Lt. Col. Stuart Scheller resigned just days after expressing dissatisfaction with what he called a tactless withdrawal of U.S. troops from Afghanistan.

“I could stay in the Marine Corps for another three years but I do not think that is the path I am on,” he said in a video shared on Facebook. “I am resigning my commission as a U.S. Marine, effective now.”

Scheller revealed he is completely aware that his shock decision will forgo a $2 million Veterans Affairs pension and other benefits of serving the nation for 17 years.

“I am forfeiting retirements, all entitlements,” he can be heard saying. “I do not want a single dollar, any money from the VA, any VA benefits [even though] I am sure I am entitled 100 percent,” he said.

The officer previously demanded that his senior leaders be held accountable for the Islamic State bombing attack at Kabul Airport that killed 13 U.S. servicemen on Aug. 26.

“I have been fighting for 17 years, I am willing to throw it all away to say to my senior leaders [that] I demand accountability,” he said in a video that went viral on the internet.

The following day he was relieved of command according to Fox News. Marine Corps spokesman Maj. Jim Stenger defended the decision and claimed Scheller should have handled his emotions in a more internal manner.

“There is a forum in which Marine leaders can address their disagreements with the chain of command but it is not social media,” he said according to the broadcaster.

Scheller maintains he was still an active Marine even though he was relieved of command, at least until he formally resigned.

He felt compelled to act after reading a LinkedIn comment that inspired him to finalize his decision to leave. The comment in question suggested he should resign “if he was honorable.”

The Marine Corps has not acknowledged shortcomings in the Afghanistan operation, even though they were more extreme than leaders originally anticipated.

“I am not saying we can take back what has been done,” Scheller said. “All I asked for was accountability, for people to comment on what I said and to say, ‘Yes, mistakes were made.'”

He believes there is no shame in admitting the mission was not a complete success.

“I think them accepting accountability would do more for service members with post traumatic stress disorder, and struggling with purpose than any other transparent piece of paper or message,” he said. “I have not received that.”

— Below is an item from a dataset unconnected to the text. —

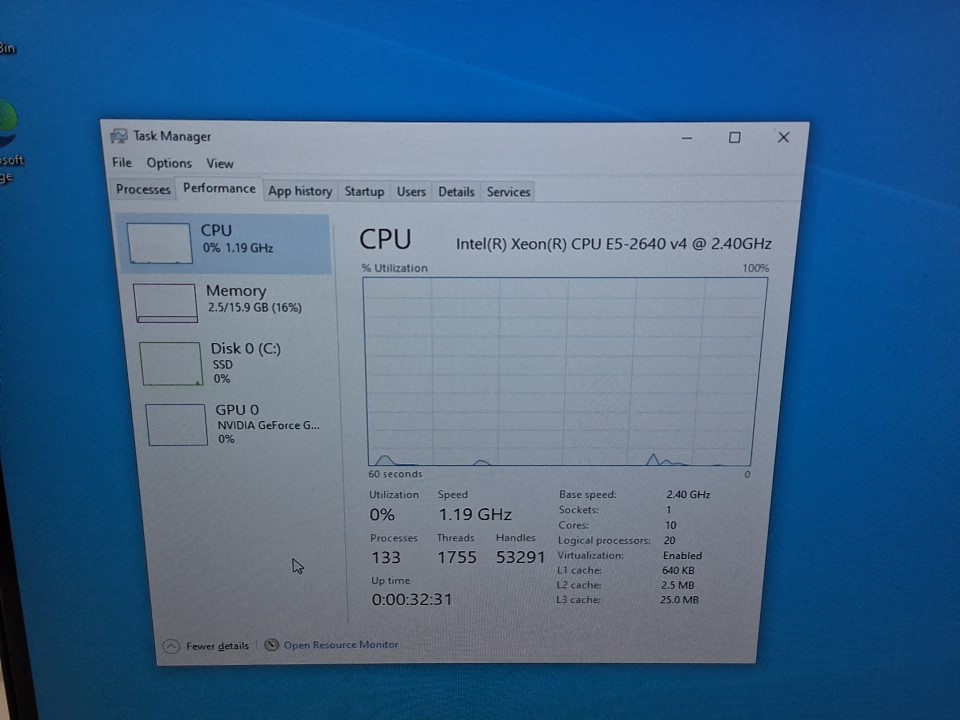
Task: View the Services tab
Action: pos(508,191)
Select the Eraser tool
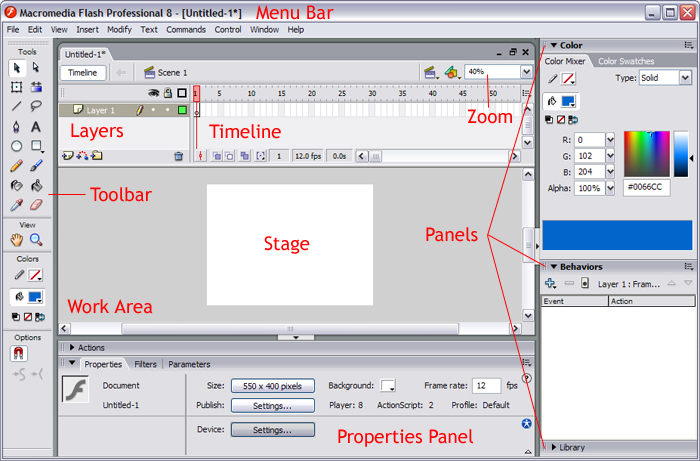Image resolution: width=700 pixels, height=461 pixels. 36,204
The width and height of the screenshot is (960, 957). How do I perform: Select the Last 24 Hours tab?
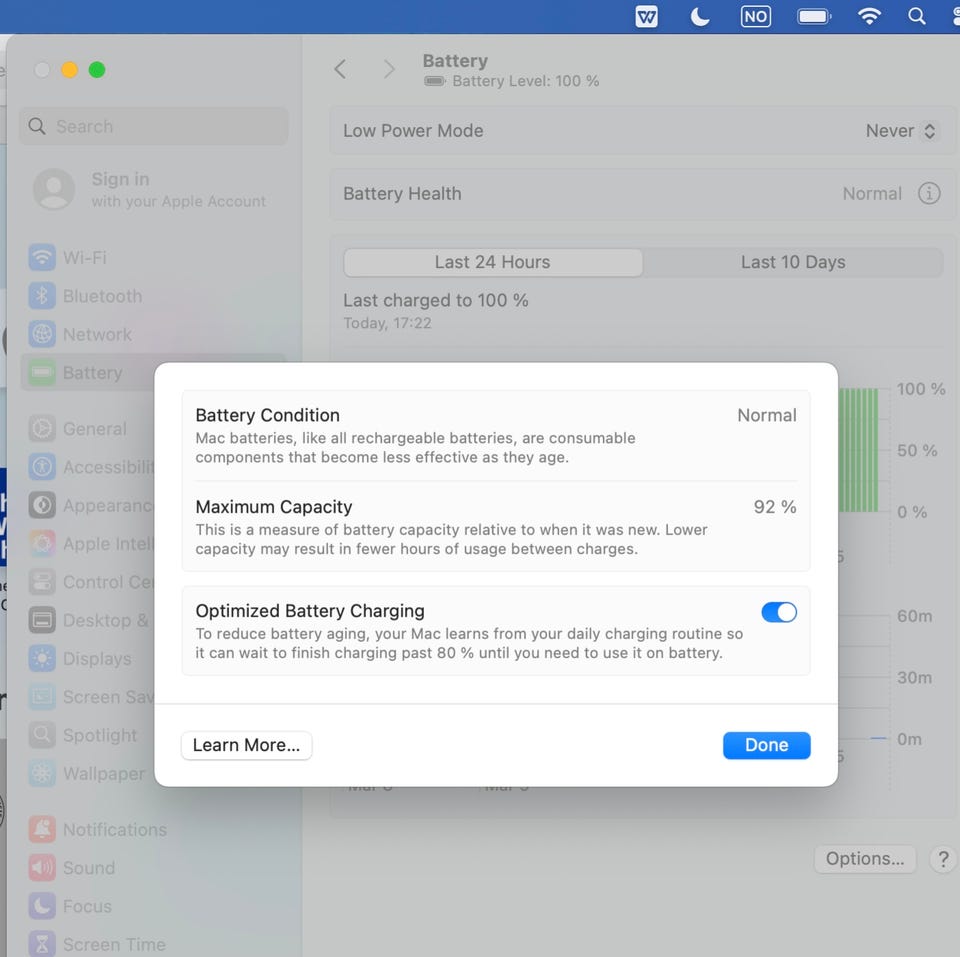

He also rejected any suggestion that he does not love his country or the Marine Corps. He is simply concerned that stability and money can turn an individual into a “slave to the system.”

“It can make you compromise what you truly believe in,” he said.

He urged everyone who supports him to show solidarity.

“I do not need a single dollar, I just need every single person that is willing to go back outside the wire every single day to wear a blue-collar,” he said. “Just go into work every single day and feed their families, those are the people that I need.”